### Work required
Filter these entries so that only lines with the word "next" remain.

***** Materials provided

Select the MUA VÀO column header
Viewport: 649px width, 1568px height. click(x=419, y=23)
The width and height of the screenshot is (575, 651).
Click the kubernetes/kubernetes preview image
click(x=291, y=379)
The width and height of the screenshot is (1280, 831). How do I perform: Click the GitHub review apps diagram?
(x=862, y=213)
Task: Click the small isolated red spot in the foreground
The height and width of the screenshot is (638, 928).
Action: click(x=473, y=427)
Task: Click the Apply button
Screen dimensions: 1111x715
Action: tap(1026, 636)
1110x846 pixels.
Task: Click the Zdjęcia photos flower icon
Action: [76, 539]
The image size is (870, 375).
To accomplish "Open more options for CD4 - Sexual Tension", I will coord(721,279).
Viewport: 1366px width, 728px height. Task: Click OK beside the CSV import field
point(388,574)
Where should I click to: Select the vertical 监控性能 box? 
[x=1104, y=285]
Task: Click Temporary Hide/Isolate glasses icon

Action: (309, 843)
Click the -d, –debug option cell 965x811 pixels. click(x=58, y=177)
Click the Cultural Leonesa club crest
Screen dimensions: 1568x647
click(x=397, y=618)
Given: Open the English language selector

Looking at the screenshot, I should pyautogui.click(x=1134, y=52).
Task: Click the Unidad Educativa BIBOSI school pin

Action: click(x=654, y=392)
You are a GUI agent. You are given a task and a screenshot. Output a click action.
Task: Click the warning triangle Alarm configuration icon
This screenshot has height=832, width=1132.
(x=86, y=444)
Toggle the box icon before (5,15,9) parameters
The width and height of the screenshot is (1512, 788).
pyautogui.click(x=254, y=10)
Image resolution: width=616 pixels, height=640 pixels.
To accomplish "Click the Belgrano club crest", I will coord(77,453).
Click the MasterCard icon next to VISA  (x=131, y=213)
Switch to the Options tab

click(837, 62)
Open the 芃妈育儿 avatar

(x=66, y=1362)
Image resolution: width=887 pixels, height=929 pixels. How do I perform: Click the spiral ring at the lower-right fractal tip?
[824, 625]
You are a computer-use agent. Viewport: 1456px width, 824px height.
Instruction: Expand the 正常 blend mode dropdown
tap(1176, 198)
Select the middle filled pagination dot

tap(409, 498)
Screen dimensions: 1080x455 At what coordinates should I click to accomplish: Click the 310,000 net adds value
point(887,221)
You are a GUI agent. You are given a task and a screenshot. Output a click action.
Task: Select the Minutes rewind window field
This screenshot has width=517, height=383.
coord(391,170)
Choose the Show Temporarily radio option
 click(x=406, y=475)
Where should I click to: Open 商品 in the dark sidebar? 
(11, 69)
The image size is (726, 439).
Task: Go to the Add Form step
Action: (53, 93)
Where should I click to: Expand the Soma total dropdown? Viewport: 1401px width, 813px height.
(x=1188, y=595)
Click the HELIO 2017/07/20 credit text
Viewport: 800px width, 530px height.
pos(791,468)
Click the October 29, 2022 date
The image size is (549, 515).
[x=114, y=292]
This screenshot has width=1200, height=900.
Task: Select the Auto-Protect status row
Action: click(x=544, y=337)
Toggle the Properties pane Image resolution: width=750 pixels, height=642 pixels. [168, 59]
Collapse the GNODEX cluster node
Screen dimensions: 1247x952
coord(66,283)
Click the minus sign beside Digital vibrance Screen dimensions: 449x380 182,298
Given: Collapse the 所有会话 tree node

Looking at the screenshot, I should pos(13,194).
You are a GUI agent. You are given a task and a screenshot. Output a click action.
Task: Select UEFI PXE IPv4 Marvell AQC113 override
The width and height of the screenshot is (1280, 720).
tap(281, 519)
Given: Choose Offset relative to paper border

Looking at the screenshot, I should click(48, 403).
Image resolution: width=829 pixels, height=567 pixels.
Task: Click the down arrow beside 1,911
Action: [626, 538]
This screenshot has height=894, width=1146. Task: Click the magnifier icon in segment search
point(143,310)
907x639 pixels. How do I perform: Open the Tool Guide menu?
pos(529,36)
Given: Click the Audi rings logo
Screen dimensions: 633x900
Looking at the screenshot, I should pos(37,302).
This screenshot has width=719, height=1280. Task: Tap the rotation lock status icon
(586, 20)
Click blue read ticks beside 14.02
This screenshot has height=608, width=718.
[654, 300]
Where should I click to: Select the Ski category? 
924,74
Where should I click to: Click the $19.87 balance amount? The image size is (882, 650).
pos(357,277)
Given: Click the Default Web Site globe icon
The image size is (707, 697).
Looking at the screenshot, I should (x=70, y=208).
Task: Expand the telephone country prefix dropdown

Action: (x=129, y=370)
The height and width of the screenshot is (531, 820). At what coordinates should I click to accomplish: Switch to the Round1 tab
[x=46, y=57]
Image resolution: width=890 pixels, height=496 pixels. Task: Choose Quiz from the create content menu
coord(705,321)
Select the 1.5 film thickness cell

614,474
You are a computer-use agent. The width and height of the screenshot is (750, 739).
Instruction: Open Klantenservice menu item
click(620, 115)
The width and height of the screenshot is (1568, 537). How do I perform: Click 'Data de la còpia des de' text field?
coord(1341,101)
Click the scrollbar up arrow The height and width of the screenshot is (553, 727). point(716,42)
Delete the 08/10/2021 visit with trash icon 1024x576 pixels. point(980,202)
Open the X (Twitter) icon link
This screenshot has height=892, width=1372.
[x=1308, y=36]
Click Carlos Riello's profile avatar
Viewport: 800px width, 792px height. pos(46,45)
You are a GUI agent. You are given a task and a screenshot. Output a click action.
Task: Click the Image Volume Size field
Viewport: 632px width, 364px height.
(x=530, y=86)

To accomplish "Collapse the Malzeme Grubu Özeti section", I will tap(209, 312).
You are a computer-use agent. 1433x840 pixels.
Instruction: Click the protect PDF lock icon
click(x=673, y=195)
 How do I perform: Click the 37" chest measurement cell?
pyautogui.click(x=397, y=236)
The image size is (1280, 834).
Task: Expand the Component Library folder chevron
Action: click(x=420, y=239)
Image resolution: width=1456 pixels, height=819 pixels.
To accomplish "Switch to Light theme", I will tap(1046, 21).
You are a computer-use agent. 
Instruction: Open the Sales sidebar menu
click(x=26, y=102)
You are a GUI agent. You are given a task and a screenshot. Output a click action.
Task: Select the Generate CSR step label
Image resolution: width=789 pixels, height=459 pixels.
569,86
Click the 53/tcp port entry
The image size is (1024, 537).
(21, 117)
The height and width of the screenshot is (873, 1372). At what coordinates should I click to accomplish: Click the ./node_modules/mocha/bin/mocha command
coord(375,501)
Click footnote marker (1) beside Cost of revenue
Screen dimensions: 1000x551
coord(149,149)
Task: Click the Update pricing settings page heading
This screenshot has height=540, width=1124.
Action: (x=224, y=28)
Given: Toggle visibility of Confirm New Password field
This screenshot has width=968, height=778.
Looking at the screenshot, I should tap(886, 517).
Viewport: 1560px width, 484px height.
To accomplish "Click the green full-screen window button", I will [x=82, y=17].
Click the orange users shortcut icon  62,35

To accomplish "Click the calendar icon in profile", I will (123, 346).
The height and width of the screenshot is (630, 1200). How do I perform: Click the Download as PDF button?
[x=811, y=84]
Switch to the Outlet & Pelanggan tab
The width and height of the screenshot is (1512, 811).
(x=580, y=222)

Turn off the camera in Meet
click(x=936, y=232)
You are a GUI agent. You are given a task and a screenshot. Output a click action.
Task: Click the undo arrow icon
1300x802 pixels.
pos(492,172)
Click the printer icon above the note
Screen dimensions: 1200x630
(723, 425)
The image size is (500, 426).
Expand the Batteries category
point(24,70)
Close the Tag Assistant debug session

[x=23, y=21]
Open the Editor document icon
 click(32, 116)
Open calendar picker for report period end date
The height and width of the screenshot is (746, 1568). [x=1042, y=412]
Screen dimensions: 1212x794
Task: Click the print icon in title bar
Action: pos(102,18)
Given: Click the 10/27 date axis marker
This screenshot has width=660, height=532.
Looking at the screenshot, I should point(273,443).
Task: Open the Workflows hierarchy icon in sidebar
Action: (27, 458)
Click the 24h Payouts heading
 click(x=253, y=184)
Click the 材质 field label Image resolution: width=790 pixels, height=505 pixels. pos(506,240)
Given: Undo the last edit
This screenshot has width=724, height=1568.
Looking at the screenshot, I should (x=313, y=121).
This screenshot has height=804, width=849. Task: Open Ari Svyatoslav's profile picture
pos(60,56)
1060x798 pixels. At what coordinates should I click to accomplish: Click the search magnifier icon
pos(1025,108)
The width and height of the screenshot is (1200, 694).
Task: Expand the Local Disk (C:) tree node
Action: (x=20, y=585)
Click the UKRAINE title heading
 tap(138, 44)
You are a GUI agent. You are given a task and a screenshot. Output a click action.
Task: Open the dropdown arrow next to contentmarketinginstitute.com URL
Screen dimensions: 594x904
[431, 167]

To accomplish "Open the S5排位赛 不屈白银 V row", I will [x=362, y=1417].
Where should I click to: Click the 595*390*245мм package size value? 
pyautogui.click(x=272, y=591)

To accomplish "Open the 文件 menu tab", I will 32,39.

**********

### Task response
Click the MasterCard icon next to VISA  (x=131, y=213)
Task: Open the dropdown arrow next to contentmarketinginstitute.com URL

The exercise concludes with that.